*The Debatewise Blog
Information overload
This is the first in an ongoing (if occassional) series of guest blogs. We start with one from Will Bentinck, who we are delighted to have interning with us at the moment.We have surely entered the information age. We are deep between her thighs and thoroughly enjoying ourselves. We should be careful we don’t get overexcited though. We don’t want to lose control and find ourselves overwhelmed.
I talk, of course, of Information Overload. Information has become cheap and easy. We’ve all been there, though, and we know that road leads to poor quality and a bad feeling the next morning. We have the world of knowledge at our fingertips; with our smart-phones (our WiFi-enabled brains), we’d put the QI elves to shame. No longer does someone ask in the pub “I wonder what the hottest chilli in the world is...”, only to inspire two hours of hot (sorry) debate. Now it’s a competition to see who can get Wikipedia to work faster, or who knows the best site to turn to for Scoville-related advice.
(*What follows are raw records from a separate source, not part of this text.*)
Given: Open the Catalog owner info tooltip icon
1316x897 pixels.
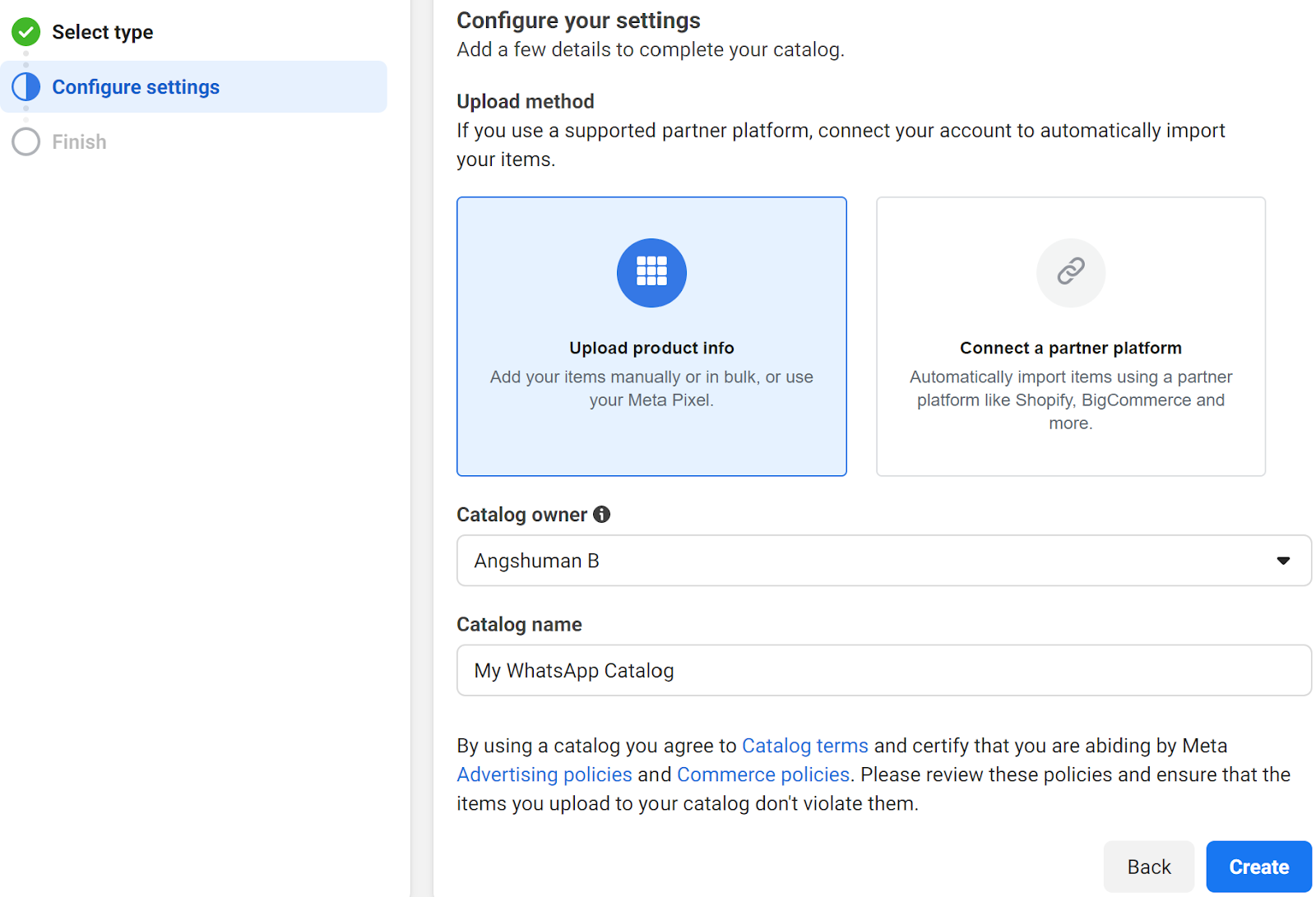Looking at the screenshot, I should tap(602, 515).
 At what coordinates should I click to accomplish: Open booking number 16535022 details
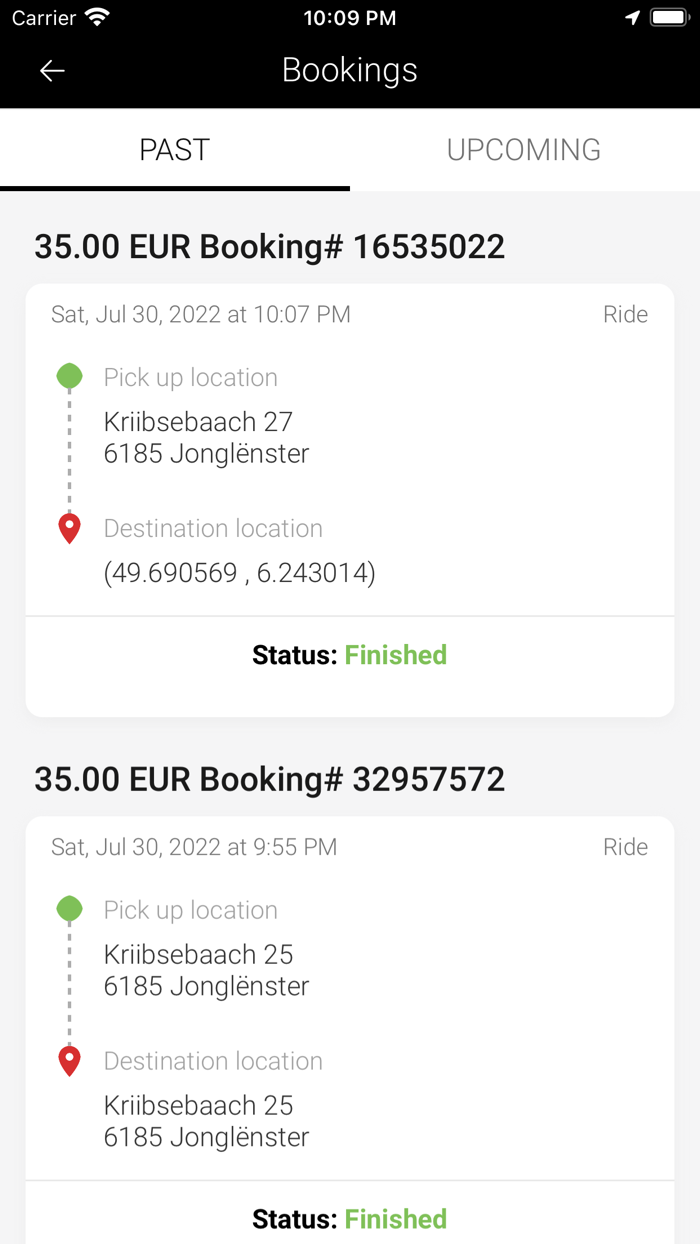point(270,246)
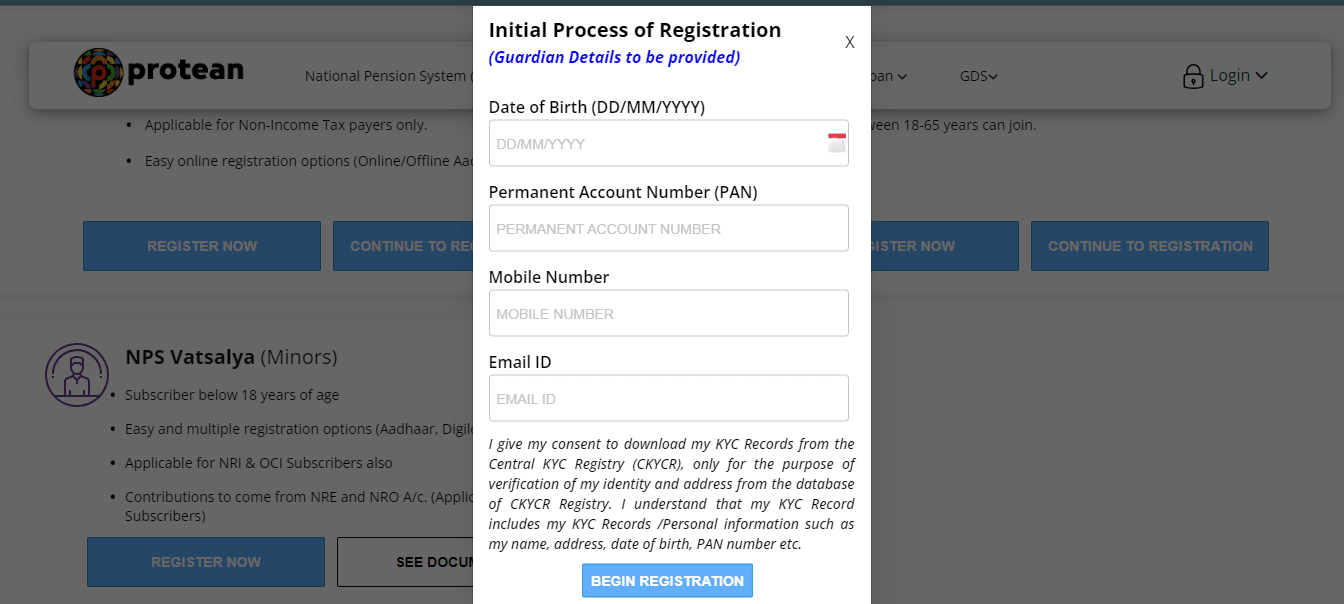Click the BEGIN REGISTRATION button

pos(667,580)
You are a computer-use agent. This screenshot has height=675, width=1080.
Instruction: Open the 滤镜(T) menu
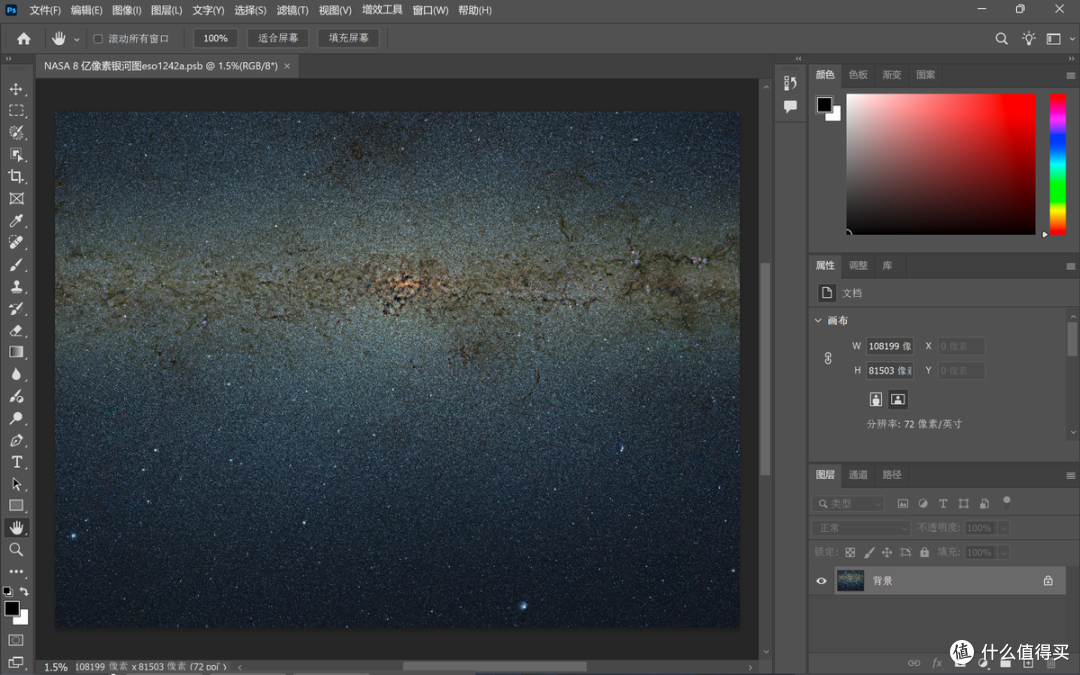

So what happens when this question is asked?
“Should Wikileaks have released all those Afganistan documents?”
Well, most people will vomit up the received opinion they’ve dutifully memorised from The Sun or The Guardian (depending on which pub you’re in) and then everyone will agree with whatever they think is socially acceptable (again, dependent on the pub) and then go home, thinking they’re engaged in political debate and are thoroughly good citizens.
But we’re not, are we? We’re not politically engaged. We are passive consumers of opinion, withering away at our computers; not active members of international democracy, all hands on hips, inflated chests and billowing capes. We stand rank and file in the servitude of the popular media. Political scientists across the Western world are despairing at the thunderous decline in political engagement, particularly in our youth. And what do they recommend we do about it? The Internet of course!
It is hardly surprising, ten years into the 21st century, that our panacea is digital; even less so that it is on-line. So what is my radium-infused solution for our lack of engagement? It is called Debatewise.org and it should be taken once a day at minimum.
Debatewise, for those of you that haven’t spotted the clever pun, is a debating website. This is a very simple and quite misleading description. For a start, it doesn’t stand across from you and tell you that you’re wrong. Instead, debates are created, added to and edited by anyone. In a wiki-style, crowd-sourcing, gathering of communal knowledge and opinion, Debatewise is the daddy of argument. You want to make your mind up on an issue? Go to Debatewise. You want to tell other people what you think about an issue? Go to Debatewise.
Take a look at the debate about Wikileaks and Afganistan. No really, even if you just go to have a look at the format. Red on one side, blue on the other. FOR and AGAINST, YES and NO. This is not impartial, this is not just facts and figures; this is opinion and argument and persuasion. This is where to make decisions.
So, lost under the sheets with our cheap and easy information, we can be sated and spent, knowing that we didn't get overwhelmed. We can be smug in the knowledge that we took the information just as we wanted it and gave it the time of its life.